The past 50 years have seen a fundamental change in the ownership of U.S. public companies, one in which the relatively small holdings of many individual shareholders have been supplanted by the large holdings of institutional investors, such as pension funds, mutual funds, and bank trust departments. Such large institutional investors are now said to own over 70% of the stock of the largest 1,000 U.S. public corporations; and in many of these companies, as the authors go on to note, “as few as two dozen institutional investors” own enough shares “to exert substantial influence, if not effective control.”
But this reconcentration of ownership does not represent a complete solution to the “agency” problems arising from the “separation of ownership and control” that troubled Berle and Means, the relative powerlessness of shareholders in the face of a class of “professional” corporate managers who owned little if any stock. As the authors note, this shift from an era of “managerial capitalism” to one they identify as “agency capitalism” has come with a somewhat new and different set of “agency conflicts” and associated costs. The fact that most institutional investors hold highly diversified portfolios and compete (and are compensated) on the basis of “relative performance” provides them with little incentive to engage in the vigorous monitoring of corporate performance and investor activism that could address shortfalls in such performance. As a consequence, such large institutional investors—not to mention the large and growing body of indexers like Vanguard and BlackRock—are likely to appear “rationally apathetic” about corporate governance.

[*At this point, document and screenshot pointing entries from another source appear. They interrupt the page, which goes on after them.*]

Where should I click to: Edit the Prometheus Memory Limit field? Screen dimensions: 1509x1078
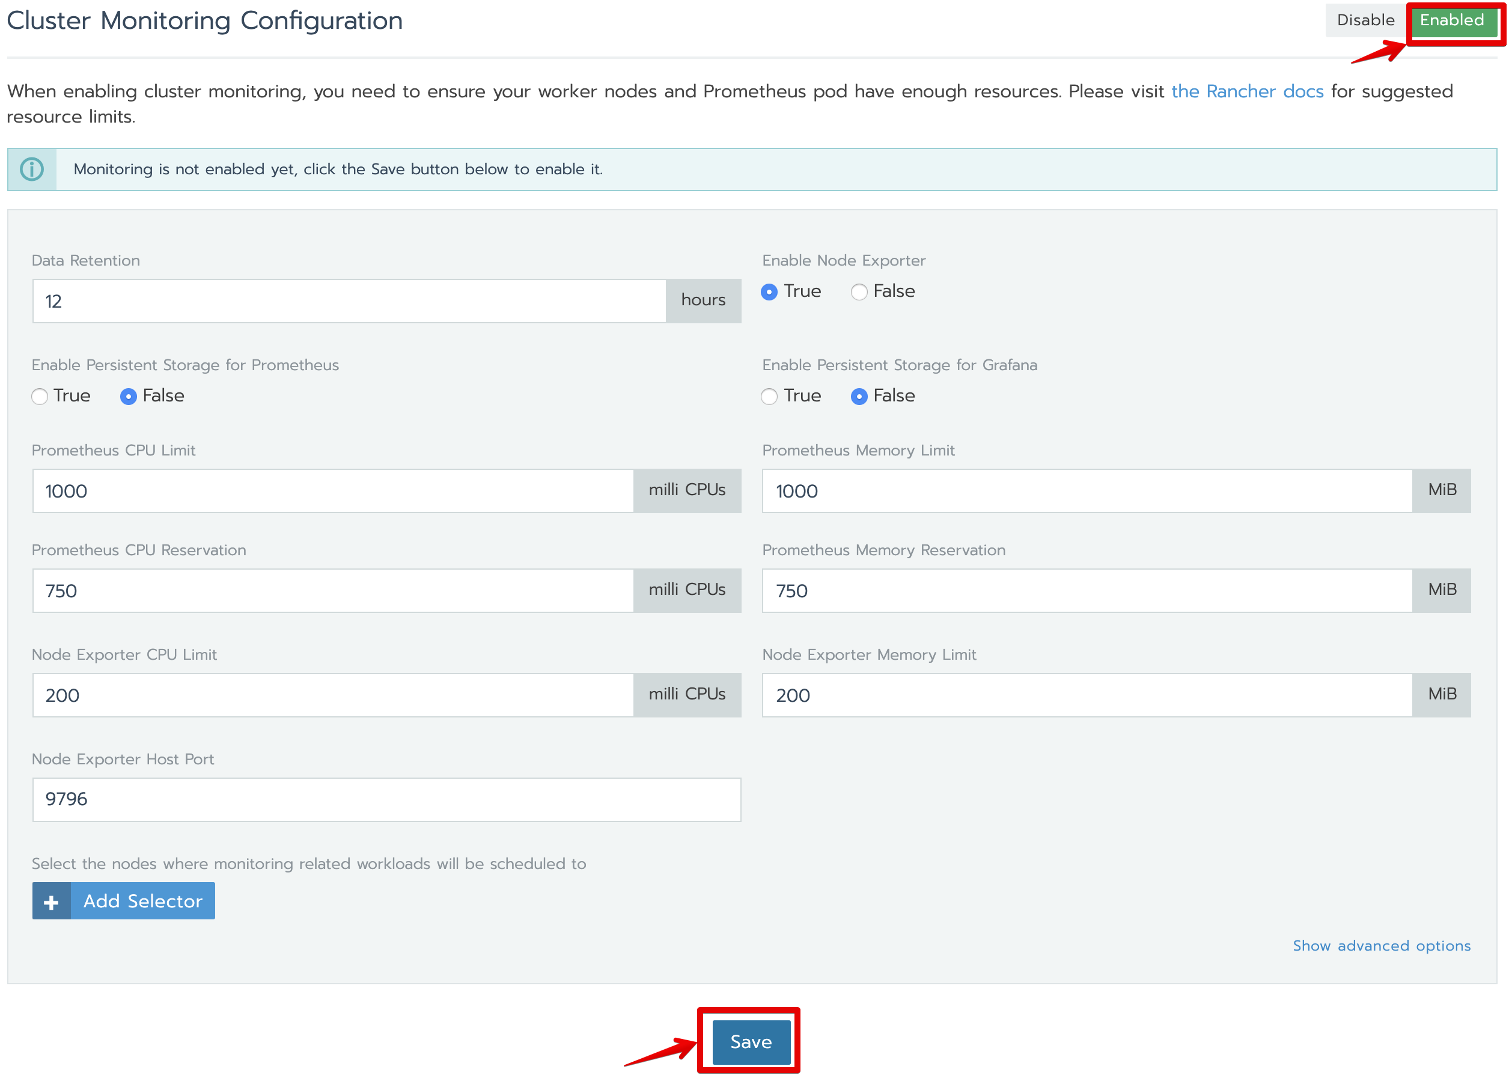(x=1086, y=491)
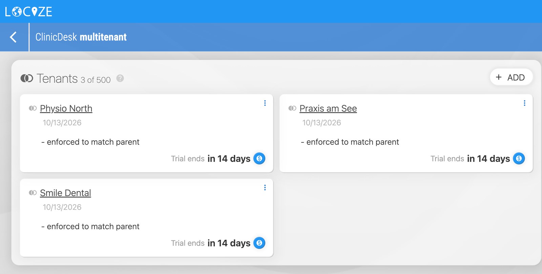Go back using the left chevron arrow
Screen dimensions: 542x274
coord(13,37)
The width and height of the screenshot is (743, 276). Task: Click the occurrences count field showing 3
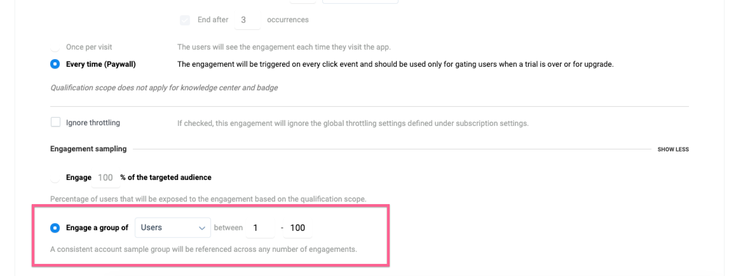[x=247, y=20]
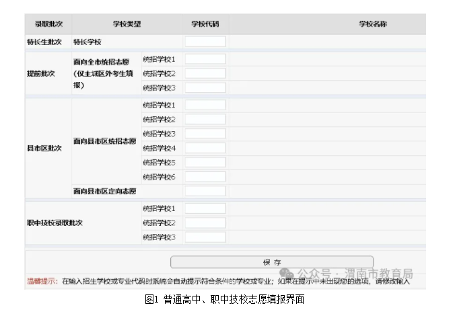Click the 学校代码 column header

pos(205,24)
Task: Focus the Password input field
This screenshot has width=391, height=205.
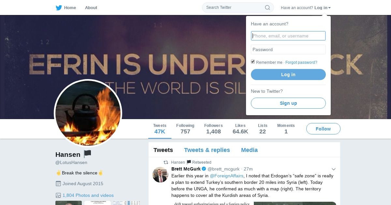Action: pos(288,49)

But, as the authors also point out, there is a solution to this agency conflict—and to the corporate governance “vacuum” that has been said to result from the alleged apathy of well-diversified (and indexed) institutional investors: the emergence of shareholder activists. The activist hedge funds and other specialized activists who have come on the scene during the last 15 or 20 years are now playing an important role in supporting this relatively new ownership structure. Instead of taking control positions, the activists “tee-up” strategic business and financing choices that are then decided upon by the vote of institutional shareholders that are best characterized not as apathetic, but as rationally “reticent”; that is, they allow the activists, if not to do their talking for them, then to serve as a catalyst for the expression of institutional shareholder voice. The institutions are by no means rubber stamps for activists’ proposals; in some cases voting for the activists’ proposals, in many cases against them, the institutions function as the long-term arbiters of whether such proposals should and will go forward.
In the closing section of the article, the authors discuss a number of recent legal decisions that appear to recognize this relatively new role played by activists and the institutions that choose to support them (or not)—legal decisions that appear to confirm investors’ competence and right to be entrusted with such authority over corporate decision-making.